===== RECORDS FOR THE TASK =====
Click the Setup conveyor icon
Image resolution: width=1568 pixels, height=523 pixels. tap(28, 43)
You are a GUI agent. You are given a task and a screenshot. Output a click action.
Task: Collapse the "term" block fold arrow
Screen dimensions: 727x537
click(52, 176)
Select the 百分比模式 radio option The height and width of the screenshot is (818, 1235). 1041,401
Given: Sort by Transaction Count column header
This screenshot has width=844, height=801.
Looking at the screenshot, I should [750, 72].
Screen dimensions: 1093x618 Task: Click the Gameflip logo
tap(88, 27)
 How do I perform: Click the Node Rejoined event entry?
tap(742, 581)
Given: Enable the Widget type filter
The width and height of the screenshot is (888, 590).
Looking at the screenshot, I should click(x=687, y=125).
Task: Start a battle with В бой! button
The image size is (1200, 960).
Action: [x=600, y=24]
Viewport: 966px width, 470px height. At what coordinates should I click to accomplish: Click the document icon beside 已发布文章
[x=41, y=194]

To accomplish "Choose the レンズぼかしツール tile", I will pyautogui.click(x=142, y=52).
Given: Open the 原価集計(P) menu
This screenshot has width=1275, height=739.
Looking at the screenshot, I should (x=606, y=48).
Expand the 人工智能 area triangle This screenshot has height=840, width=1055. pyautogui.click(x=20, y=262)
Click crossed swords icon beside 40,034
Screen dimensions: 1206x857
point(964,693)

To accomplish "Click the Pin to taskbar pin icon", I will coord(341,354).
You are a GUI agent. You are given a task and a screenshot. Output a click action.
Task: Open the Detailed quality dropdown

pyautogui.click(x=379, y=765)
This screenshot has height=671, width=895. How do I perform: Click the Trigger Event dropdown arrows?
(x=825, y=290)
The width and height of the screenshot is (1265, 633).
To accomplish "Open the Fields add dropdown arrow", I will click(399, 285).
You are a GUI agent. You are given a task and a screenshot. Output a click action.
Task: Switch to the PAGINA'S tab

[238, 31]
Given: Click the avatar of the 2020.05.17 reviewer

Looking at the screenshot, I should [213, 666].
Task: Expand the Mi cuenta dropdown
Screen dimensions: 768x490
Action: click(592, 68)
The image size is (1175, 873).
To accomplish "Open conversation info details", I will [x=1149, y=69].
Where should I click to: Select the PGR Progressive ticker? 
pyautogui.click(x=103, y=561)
=====
WHAT IS NEEDED:
Of all the lines in the data, count those that contain "will" and give that figure with nothing else.

RESPONSE TO THIS TASK:
4